土器 “ギターはとにかく俺が弾くから、脳みそは作詞作曲のために取っておいて”みたいな(笑)。だから自分は“このフレーズは牛丸っぽく弾けたらいいな”みたいに考えて弾くこともありますね。なんか、あんまりギターでニュアンスをつけすぎてもyonigeっぽくならないし、オシャレにしすぎると逆に違う……みたいなところがあるので、そういうバランスを考えて弾いてますね。
牛丸さんのプレイを言葉にすると?
土器 真っすぐ。
牛丸 (笑)。余裕がない感じ?
土器 そうは思ってないけど(笑)。めっちゃ素直で真っすぐ。それも自分の引き出しの1つとして持っておいて、“ここは牛丸系プレイ、これはギター少年系”みたいに曲によって使い分けるようにしてますね。
牛丸さんから見た土器さんのギターの印象は?
牛丸 土器さんはめっちゃバカテクなギタリストってわけではないけど、いっぱい引き出しがあって、その時に必要なものを持ってきてくれる。寄り添うのが上手いですね。あと、ギター・モノマネが得意なんですよ。「Club Night」で、“エロいおっさんみたいなギター弾いて”って伝えたら、それっぽいギターを入れてくれたり(笑)。

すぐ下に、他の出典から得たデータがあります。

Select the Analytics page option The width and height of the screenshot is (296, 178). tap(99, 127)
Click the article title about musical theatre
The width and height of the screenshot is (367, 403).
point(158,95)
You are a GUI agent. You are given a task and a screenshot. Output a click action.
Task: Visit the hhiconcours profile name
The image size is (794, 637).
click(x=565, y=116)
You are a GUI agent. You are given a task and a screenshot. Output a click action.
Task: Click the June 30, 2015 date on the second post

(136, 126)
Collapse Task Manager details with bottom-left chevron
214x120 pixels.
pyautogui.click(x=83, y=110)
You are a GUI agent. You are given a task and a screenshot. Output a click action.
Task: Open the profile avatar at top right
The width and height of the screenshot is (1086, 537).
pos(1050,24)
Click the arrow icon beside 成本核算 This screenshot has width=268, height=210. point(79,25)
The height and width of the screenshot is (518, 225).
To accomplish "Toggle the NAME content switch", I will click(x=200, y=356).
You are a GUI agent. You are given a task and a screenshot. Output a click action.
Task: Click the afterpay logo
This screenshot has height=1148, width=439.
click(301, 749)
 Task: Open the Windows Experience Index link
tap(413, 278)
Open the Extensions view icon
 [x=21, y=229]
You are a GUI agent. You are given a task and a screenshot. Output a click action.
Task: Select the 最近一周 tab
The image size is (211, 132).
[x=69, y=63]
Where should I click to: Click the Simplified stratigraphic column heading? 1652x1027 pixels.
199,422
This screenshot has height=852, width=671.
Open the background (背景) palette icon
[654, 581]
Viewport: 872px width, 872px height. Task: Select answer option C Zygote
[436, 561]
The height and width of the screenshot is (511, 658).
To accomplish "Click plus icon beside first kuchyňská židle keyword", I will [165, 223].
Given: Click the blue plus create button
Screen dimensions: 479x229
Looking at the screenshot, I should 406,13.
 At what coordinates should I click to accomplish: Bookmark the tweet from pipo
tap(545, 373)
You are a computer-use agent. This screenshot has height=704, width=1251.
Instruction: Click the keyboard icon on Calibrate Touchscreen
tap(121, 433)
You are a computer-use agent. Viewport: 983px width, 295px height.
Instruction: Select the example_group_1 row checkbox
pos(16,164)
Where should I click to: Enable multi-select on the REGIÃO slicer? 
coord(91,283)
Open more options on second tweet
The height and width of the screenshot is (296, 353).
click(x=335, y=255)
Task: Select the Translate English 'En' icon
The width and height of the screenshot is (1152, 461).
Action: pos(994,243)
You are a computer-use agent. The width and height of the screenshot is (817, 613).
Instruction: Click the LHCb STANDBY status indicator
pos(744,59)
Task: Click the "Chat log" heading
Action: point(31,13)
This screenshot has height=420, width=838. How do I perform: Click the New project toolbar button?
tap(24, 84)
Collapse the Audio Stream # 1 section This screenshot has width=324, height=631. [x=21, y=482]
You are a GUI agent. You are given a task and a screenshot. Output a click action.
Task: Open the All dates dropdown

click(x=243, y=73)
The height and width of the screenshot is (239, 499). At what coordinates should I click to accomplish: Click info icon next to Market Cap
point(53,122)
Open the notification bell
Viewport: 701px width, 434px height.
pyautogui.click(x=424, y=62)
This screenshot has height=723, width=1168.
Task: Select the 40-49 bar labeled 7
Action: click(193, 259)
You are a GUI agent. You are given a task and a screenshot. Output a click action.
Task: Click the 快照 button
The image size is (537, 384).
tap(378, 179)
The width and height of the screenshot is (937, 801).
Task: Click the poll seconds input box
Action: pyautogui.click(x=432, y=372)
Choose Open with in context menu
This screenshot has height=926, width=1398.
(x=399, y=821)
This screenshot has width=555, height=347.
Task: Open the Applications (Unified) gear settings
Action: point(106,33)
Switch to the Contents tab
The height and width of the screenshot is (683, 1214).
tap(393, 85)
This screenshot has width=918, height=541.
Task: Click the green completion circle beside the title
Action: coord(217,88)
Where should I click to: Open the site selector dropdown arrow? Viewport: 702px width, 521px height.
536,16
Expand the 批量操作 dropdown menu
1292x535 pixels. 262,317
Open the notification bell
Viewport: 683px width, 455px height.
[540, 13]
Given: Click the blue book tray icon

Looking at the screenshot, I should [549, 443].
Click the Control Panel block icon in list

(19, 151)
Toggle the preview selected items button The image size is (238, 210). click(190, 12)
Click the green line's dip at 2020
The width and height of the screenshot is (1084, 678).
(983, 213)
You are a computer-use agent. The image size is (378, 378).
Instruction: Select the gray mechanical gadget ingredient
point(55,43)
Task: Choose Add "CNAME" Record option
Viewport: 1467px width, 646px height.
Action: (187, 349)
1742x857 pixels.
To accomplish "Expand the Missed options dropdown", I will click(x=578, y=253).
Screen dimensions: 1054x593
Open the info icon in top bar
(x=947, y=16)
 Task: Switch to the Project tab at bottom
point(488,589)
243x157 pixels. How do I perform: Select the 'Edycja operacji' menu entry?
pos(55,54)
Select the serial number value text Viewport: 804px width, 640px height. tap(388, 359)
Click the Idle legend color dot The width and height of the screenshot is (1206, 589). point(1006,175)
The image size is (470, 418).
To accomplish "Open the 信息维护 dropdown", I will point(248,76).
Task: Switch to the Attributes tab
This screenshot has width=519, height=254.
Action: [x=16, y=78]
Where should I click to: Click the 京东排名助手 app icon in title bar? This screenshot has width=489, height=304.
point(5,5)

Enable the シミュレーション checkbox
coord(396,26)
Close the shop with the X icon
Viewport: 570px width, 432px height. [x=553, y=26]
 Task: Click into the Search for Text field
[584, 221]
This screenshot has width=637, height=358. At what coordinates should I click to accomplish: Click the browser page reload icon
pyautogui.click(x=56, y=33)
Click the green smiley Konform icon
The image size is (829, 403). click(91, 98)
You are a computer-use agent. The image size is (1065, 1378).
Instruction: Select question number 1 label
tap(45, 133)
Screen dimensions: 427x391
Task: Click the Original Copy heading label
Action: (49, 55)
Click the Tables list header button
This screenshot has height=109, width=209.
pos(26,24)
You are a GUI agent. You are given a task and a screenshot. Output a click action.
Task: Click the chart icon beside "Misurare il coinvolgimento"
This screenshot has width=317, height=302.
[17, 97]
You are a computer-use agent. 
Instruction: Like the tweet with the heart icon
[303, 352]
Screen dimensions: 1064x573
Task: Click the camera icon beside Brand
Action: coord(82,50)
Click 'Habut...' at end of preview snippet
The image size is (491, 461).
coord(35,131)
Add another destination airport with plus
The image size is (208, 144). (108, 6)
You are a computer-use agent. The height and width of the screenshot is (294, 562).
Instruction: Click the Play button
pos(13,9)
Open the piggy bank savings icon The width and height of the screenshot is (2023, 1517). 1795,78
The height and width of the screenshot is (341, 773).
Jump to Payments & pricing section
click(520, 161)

土器 “エロいおっさん”のギター、最初はエロくしすぎて、ちょっとそれはやり過ぎだろみたいな感じになったよね(笑)。エロじゃなくて狂気的な。
ロー・ファイな音色のソロですよね。
土器 最初はもっとリズムにまったく合わせない感じのソロで。それを提出したら、“ちょっと難しすぎる”と(笑)。
最後に、今作のギターで、一番の聴きどころを教えて下さい。
牛丸 私は「DRIVE」と「Club Night」ですね。今までのyonigeにない一面を見せられたなと思います。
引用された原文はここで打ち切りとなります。